**Your goal:** How many lines of the entries below contain the string "will"? Reply with the number alone.

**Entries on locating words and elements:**
────────

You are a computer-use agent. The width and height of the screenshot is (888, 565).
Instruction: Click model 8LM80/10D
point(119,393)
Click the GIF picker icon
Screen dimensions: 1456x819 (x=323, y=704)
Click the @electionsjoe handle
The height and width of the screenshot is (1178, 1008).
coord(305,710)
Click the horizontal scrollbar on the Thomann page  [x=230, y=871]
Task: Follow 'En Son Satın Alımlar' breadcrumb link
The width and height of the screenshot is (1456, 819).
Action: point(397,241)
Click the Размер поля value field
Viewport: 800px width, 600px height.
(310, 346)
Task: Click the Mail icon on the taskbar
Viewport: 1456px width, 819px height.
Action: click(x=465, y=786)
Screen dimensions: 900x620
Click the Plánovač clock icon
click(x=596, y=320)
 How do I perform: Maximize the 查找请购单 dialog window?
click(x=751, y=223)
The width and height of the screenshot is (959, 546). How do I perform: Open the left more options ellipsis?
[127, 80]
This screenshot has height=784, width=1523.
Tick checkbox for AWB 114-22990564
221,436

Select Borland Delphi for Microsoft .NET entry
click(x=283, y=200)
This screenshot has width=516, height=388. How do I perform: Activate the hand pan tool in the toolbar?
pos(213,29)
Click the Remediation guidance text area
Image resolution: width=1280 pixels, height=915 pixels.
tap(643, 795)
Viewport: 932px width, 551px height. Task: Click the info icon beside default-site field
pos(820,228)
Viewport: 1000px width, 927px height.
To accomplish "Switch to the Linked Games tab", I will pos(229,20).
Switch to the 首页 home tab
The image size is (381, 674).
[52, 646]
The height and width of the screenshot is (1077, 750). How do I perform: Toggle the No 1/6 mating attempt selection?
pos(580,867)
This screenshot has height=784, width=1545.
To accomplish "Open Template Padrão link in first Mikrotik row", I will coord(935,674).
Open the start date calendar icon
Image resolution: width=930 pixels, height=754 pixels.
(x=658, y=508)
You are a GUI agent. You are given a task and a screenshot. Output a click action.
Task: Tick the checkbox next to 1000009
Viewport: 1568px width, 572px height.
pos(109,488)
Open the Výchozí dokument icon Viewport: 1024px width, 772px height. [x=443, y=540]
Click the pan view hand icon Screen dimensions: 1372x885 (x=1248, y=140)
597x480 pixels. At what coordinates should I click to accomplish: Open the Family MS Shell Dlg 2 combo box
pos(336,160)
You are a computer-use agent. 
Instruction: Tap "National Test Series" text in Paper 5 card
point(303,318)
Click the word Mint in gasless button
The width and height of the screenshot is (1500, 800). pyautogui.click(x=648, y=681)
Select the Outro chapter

────────

**Output:** 2